Task brief: Everything from the line containing "Privacy Policy (1411, 1789)" through the line containing "About Us (304, 1694)" should be repeated exactly, and nothing else from the data.

━━━━━ Given records

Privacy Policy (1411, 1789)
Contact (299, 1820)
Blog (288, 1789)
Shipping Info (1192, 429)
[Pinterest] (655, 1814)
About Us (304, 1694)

━━━━━━━━━━
━━━━━ Given records

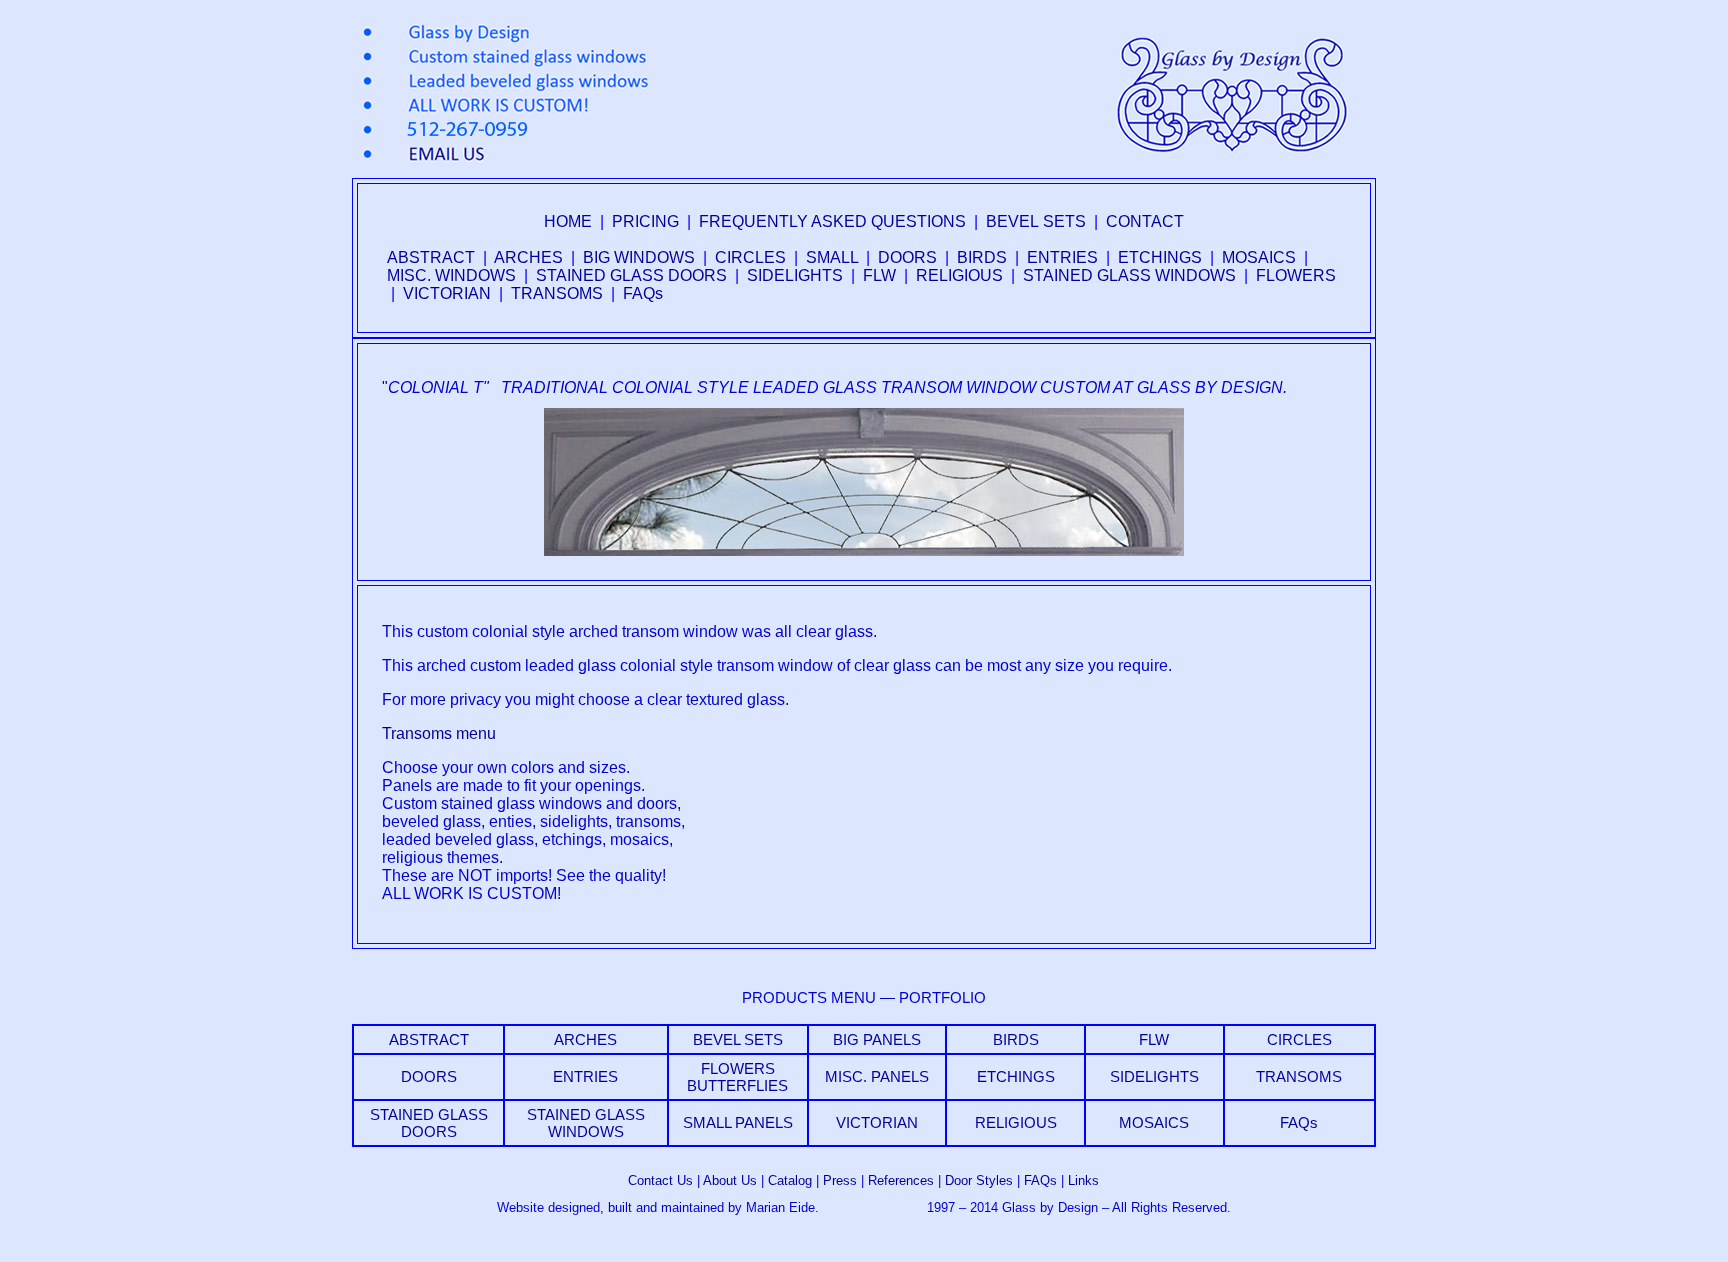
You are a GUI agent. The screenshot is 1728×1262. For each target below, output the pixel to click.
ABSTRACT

━━━━━━━━━━

Output of the task:
Privacy Policy (1411, 1789)
Contact (299, 1820)
Blog (288, 1789)
Shipping Info (1192, 429)
[Pinterest] (655, 1814)
About Us (304, 1694)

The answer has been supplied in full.